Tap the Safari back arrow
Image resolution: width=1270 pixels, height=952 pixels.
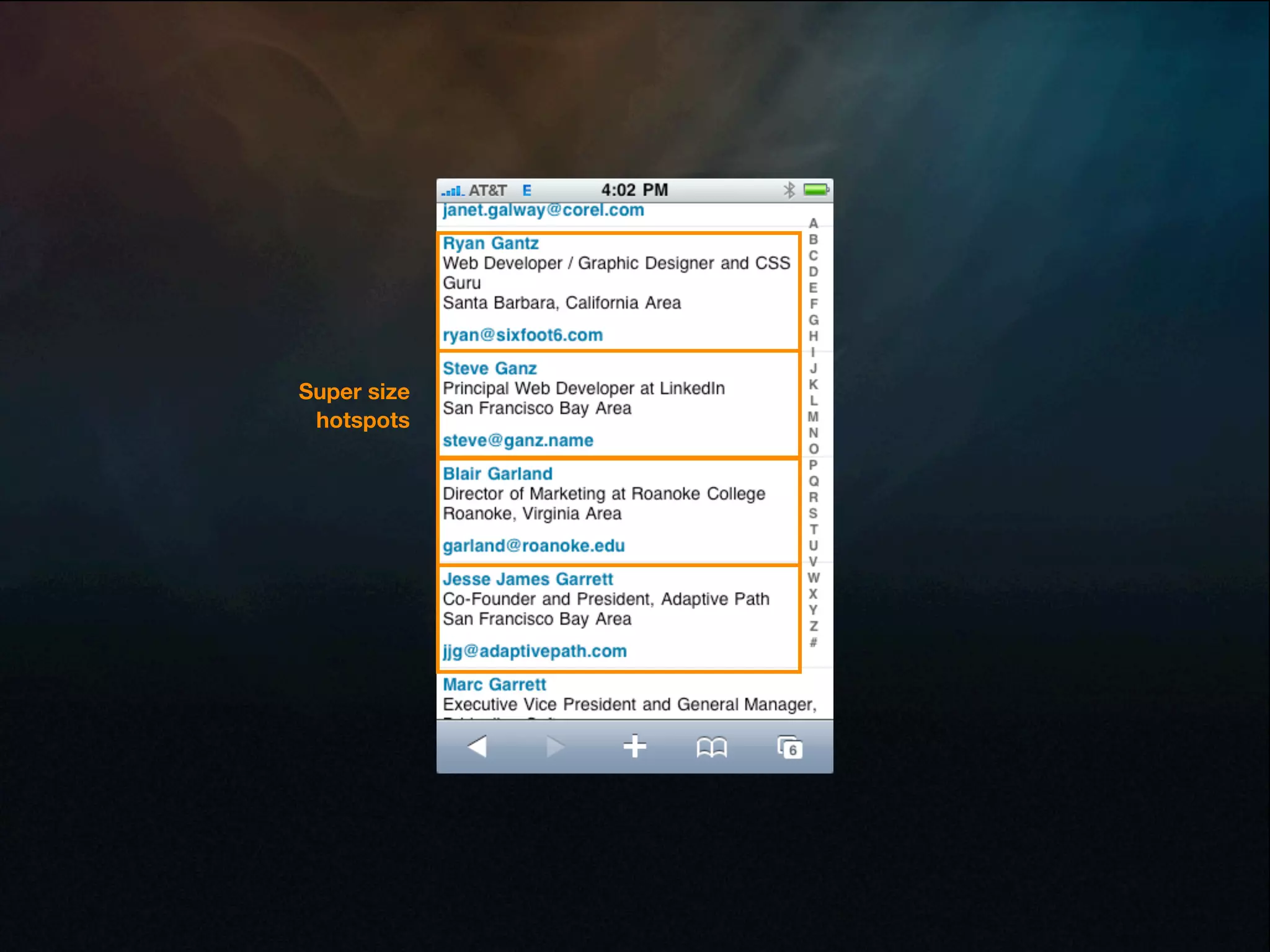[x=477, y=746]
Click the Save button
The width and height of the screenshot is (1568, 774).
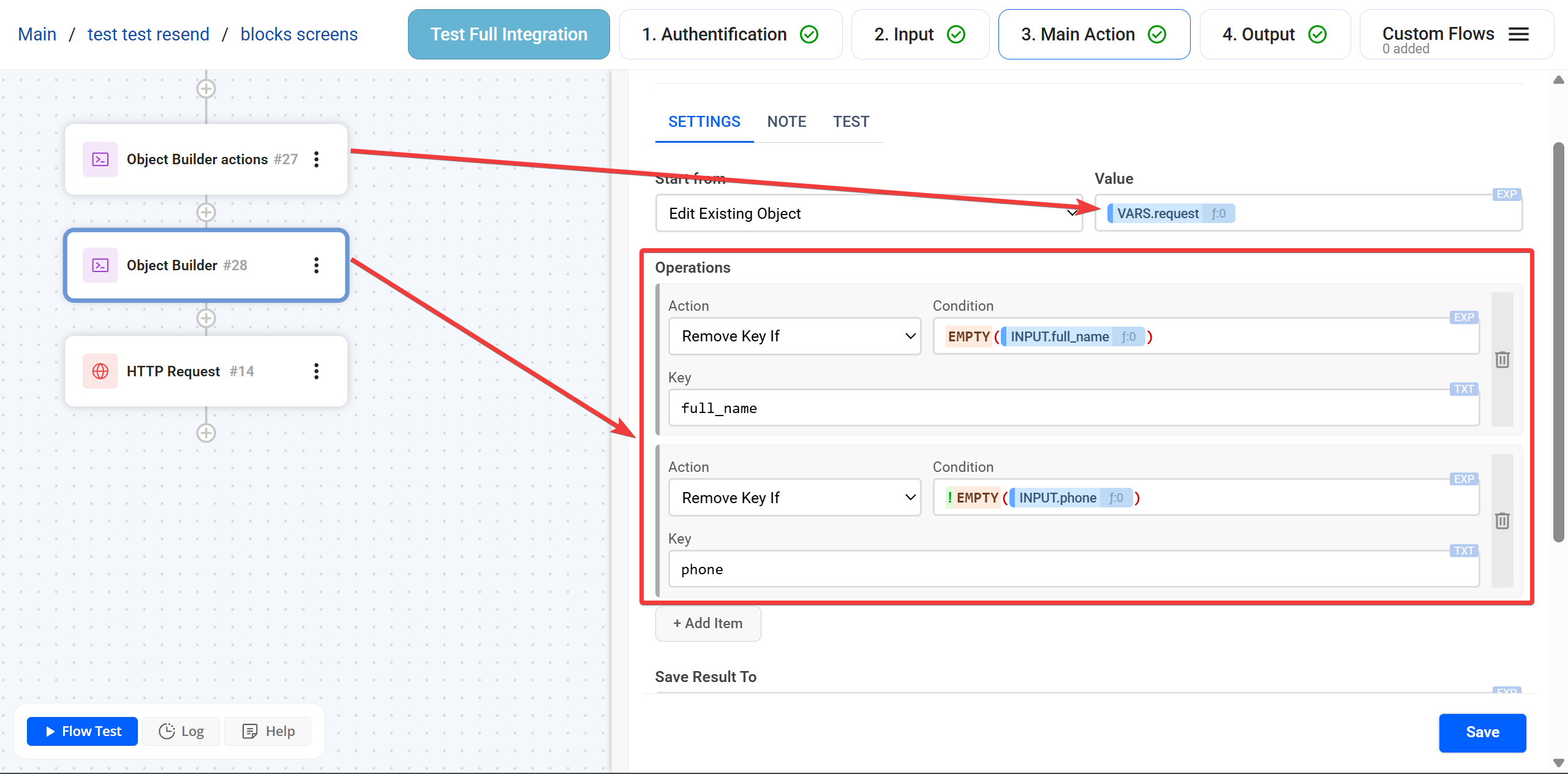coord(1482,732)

* [Your task]
Reproduce the listing above exactly, excluding all pictures.

* [Result for this exercise]
Tap the Safari back arrow
Image resolution: width=1270 pixels, height=952 pixels.
[x=477, y=746]
Click the Save button
The width and height of the screenshot is (1568, 774).
coord(1482,732)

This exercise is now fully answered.